Проведенное исследование позволяет утверждать, что определение уровня скорости Na+-Li+-ПТ может быть использовано в качестве диагностического критерия АтД у детей и позволяет выявить важную информацию, которая не может быть получена при физикальном, лабораторном и инструментальном исследовании. По результатам исследования получены патенты на изобретение: № 2459210 «Способ диагностики атопического дерматита у детей» и № 2521400 «Способ диагностики атопического дерматита у детей».

Список литературы

1.     Атопический дерматит: Руководство для врачей. / Под ред. Ю.В. Сергеева. – М.: Медицина для всех, 2002. – 183 С.

2.     Атопический дерматит: От патогенеза к  диагностике. / Сергеев А.Ю., Сергеев Ю.В., Караулов А.В., Кудрявцева Е.В. / Практическая пульмонология. 2003. № 4. С. 35-39.

3.     Постнов Ю.В. К развитию мембранной концепции патогенеза первичной гипертензии (нарушенная функция митохондрий и энергетический дефицит) / Ю.В. Постнов // Кардиология. – 2000. – №10. – С. 4-12.

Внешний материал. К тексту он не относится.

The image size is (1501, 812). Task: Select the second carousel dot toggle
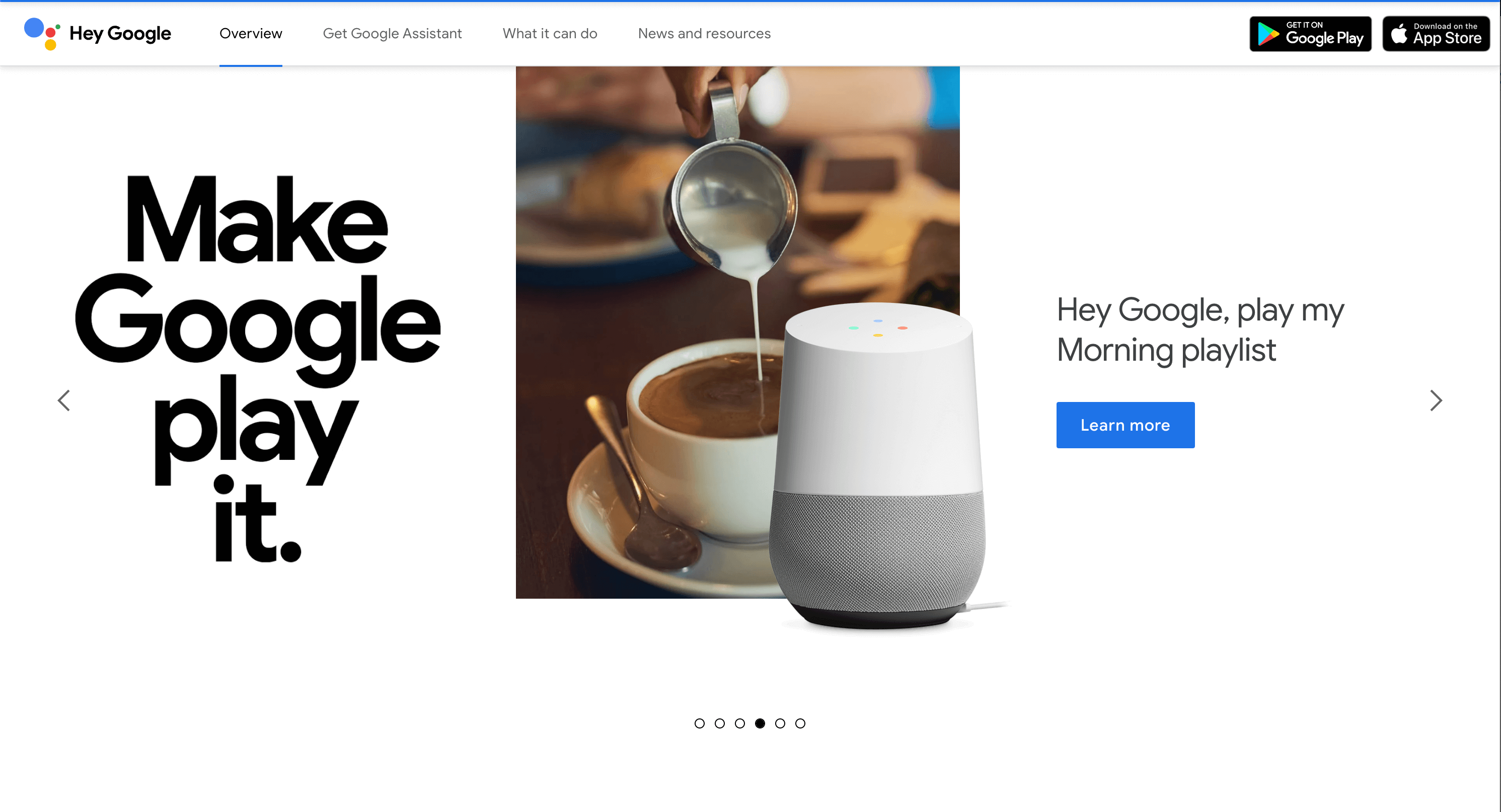point(720,723)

4.     Бутусова В.Н. Структурно-функциональные свойства клеточных мембран при дислипопротеидемиях: автореф. дис. … канд. мед. наук / В.Н. Бутусова. – Новосибирск, 2007. – 24 с.

5.     Ахметвалеева Ю.Н. Характеристика  структурно-функциональных свойств клеточных мембран при воспалительных поражениях бронхов у детей и их метаболическая коррекция: дис. … канд. мед. наук / Ю.Н. Ахметвалеева. – Казань, 2007. – 118 с.